Task objective: Give every line from the start of the material through the line holding "Action: 25,108", inclusive, as a Markdown table with columns No. and Text, skipping blank lines.

Task input:

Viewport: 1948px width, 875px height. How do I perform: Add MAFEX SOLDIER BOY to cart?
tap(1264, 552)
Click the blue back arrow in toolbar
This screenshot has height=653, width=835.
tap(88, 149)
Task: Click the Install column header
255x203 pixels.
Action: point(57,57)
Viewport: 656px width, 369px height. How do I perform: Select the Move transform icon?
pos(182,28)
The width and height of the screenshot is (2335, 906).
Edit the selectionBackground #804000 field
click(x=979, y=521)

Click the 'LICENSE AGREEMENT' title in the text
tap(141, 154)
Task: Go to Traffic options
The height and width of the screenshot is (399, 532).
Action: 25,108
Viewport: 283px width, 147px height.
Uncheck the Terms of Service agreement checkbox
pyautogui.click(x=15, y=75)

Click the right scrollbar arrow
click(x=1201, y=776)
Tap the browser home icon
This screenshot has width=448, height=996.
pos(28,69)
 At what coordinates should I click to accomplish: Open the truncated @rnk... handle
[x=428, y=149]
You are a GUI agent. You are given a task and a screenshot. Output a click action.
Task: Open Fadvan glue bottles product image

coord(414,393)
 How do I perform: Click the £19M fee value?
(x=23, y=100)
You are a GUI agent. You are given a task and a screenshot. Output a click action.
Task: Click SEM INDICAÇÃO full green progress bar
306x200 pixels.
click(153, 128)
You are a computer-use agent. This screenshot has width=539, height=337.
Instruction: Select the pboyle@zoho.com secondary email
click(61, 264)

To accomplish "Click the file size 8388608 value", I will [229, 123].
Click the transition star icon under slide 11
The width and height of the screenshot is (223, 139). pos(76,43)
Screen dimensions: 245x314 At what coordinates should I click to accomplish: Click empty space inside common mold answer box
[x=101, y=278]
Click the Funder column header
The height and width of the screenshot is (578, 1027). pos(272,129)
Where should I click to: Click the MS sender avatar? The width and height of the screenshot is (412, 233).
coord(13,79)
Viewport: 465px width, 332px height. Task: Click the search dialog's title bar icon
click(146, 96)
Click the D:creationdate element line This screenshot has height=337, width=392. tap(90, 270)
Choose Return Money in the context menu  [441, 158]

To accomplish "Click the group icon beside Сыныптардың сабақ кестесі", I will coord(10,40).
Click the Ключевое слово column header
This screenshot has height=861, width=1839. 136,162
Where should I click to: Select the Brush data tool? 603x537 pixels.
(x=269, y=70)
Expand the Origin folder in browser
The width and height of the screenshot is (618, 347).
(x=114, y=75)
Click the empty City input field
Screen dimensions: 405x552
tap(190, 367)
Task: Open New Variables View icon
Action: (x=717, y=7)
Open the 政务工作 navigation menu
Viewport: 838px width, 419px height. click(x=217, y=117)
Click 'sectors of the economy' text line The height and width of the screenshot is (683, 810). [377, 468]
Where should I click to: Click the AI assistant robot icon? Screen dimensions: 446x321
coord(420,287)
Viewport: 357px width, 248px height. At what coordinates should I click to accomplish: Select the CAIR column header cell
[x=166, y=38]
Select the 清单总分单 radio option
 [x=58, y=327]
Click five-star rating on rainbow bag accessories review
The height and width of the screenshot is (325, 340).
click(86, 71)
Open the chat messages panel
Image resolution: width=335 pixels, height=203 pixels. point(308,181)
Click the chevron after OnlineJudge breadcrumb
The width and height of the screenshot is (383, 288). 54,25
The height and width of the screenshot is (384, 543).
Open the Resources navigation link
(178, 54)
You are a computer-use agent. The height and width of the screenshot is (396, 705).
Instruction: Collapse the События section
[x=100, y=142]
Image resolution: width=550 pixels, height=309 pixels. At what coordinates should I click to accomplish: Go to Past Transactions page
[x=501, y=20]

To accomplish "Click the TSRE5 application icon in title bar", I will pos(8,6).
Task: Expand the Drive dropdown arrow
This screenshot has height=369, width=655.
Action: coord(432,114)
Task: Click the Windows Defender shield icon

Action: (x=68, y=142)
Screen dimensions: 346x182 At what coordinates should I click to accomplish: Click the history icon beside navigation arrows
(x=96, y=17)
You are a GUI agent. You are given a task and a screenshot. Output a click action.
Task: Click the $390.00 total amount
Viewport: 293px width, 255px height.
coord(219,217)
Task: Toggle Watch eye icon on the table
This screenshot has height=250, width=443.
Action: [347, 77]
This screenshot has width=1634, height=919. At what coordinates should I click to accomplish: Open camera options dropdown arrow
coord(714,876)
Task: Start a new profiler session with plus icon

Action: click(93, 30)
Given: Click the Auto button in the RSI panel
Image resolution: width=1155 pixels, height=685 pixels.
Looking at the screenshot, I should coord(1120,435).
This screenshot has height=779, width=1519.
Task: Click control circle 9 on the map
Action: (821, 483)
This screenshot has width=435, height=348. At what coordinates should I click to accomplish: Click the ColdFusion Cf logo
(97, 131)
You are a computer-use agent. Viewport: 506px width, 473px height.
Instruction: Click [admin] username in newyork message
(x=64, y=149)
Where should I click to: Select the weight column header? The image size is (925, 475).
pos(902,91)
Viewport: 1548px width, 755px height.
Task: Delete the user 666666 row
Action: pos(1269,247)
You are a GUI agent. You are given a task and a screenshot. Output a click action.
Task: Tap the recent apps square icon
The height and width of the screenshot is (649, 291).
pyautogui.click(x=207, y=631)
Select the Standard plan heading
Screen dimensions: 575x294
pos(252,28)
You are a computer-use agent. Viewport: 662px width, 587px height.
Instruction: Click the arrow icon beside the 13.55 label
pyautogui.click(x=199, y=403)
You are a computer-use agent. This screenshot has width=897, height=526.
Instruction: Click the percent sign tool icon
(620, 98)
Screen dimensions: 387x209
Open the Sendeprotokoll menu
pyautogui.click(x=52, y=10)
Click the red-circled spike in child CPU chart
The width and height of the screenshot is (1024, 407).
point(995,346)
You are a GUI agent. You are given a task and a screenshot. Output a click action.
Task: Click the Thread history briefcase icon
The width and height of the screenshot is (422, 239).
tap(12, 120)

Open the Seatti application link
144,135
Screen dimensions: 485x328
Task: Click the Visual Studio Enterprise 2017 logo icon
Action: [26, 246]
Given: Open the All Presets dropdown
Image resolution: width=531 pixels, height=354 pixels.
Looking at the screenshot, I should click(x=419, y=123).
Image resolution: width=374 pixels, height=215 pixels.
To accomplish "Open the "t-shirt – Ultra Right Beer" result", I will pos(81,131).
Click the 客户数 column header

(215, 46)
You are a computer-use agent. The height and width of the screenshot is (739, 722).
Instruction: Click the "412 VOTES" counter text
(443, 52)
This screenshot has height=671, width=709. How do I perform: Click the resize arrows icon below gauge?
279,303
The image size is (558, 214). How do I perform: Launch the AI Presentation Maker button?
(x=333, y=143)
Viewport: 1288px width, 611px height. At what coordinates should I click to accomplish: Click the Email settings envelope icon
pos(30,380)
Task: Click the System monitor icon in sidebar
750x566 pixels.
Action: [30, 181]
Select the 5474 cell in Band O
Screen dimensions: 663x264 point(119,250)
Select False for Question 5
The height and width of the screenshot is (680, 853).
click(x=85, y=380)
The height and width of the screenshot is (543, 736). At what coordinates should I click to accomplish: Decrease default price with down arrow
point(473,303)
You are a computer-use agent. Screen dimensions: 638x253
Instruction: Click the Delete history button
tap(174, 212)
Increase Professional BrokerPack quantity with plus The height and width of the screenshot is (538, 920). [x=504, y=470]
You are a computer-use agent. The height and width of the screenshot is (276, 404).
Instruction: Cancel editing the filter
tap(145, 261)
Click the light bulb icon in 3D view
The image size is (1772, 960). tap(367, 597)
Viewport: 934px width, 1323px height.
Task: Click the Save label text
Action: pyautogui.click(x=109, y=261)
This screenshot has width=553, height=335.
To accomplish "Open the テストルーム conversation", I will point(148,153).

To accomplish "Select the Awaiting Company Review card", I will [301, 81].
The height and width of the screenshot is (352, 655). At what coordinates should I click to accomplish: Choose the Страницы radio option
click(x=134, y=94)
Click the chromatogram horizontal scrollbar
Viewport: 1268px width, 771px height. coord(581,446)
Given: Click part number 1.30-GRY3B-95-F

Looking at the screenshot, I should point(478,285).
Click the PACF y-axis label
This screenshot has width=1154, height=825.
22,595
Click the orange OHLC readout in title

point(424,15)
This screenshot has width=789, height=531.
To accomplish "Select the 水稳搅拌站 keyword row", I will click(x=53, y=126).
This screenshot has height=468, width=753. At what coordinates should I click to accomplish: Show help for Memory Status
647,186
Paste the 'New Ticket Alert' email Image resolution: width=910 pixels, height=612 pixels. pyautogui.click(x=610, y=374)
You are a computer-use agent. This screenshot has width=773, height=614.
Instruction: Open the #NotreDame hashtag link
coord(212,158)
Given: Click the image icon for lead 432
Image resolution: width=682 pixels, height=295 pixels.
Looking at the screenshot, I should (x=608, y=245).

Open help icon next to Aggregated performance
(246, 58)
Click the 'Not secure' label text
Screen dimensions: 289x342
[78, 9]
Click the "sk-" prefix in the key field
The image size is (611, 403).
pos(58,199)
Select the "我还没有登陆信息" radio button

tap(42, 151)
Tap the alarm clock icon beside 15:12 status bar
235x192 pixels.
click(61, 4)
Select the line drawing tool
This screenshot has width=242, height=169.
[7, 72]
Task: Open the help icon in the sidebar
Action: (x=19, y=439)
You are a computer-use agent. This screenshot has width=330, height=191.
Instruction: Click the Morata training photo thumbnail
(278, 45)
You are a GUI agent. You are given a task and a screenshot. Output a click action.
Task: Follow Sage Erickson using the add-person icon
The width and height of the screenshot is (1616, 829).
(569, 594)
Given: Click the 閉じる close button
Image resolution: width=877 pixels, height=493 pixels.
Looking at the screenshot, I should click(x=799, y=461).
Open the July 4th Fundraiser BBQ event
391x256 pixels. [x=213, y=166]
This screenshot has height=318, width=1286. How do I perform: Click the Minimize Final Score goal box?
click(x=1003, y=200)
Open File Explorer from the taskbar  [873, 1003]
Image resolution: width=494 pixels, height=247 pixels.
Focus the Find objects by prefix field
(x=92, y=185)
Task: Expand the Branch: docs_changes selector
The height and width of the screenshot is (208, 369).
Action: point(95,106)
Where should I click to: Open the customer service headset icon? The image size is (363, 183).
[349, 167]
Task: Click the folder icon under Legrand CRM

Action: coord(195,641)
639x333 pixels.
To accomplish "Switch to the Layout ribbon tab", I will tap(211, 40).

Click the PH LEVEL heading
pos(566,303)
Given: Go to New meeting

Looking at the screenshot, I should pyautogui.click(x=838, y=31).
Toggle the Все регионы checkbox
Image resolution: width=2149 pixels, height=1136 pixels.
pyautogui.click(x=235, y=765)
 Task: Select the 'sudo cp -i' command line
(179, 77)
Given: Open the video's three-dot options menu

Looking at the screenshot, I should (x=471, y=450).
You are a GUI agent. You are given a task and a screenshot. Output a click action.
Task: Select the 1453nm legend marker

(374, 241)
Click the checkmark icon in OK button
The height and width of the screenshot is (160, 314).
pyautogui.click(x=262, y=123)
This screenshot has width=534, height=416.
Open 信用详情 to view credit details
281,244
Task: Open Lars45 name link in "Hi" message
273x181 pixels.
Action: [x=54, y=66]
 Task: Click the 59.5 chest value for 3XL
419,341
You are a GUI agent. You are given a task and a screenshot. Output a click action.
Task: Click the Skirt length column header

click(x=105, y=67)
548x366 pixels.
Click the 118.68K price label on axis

Answer:
| No. | Text |
|---|---|
| 1 | Viewport: 1948px width, 875px height. How do I perform: Add MAFEX SOLDIER BOY to cart? |
| 2 | tap(1264, 552) |
| 3 | Click the blue back arrow in toolbar |
| 4 | This screenshot has height=653, width=835. |
| 5 | tap(88, 149) |
| 6 | Task: Click the Install column header |
| 7 | 255x203 pixels. |
| 8 | Action: point(57,57) |
| 9 | Viewport: 656px width, 369px height. How do I perform: Select the Move transform icon? |
| 10 | pos(182,28) |
| 11 | The width and height of the screenshot is (2335, 906). |
| 12 | Edit the selectionBackground #804000 field |
| 13 | click(x=979, y=521) |
| 14 | Click the 'LICENSE AGREEMENT' title in the text |
| 15 | tap(141, 154) |
| 16 | Task: Go to Traffic options |
| 17 | The height and width of the screenshot is (399, 532). |
| 18 | Action: 25,108 |